Rhys swallowed his words. What was
there left to say? His father had cursed him the night he refused him. Cursed
and abandoned him. This is my penance, Rhys thought, this time among godless Nasheenians.
“Thank you,” Rhys said finally.
Yah Reza led him out.
When the door closed behind them,
she said, “It is not such a terrible thing, to teach Nasheenian magicians. You
are capable with children and the teaching of standard arts.”
“I will not be staying long,” Rhys
said. “I’ll find employment elsewhere.”
“Of course,” Yah Reza said, and he
should have realized then that she knew something he did not.
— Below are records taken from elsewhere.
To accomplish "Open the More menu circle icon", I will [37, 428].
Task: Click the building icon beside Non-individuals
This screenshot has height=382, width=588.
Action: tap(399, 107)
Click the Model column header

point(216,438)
The magicians did no end of business
with bel dames and bounty hunters. Both groups often came to the gym looking
for new recruits—petty magicians and women just back from the front. Government
officials frequented the fights as well, recruiting veterans and magicians as
order keepers. Rhys spent week after week at the gym acting the part of a cheap
harlot, trying to sell his services. But no bel dame would have him, and the
order keepers, of course, would not even speak to him. The magicians could
afford to pretend not to notice his accent and his coloring, but the rest of
Nasheen… the rest of Nasheen saw him for what he was—a Chenjan man, an infidel,
an enemy.
Yah Reza caught up with him one
afternoon in his chambers as he penned a response to an ad for a tissue
mechanic he had found in the morning’s newsroll. If they wouldn’t hire him on
as a magician, he would spend his days digging into the guts of bakkies in
Mushtallah. It was better than a lifetime of servitude to Nasheenian magicians.
Most tissue mechanics were just like him—failed magicians working for bread and
bugs.
“Why not give this up, baby doll?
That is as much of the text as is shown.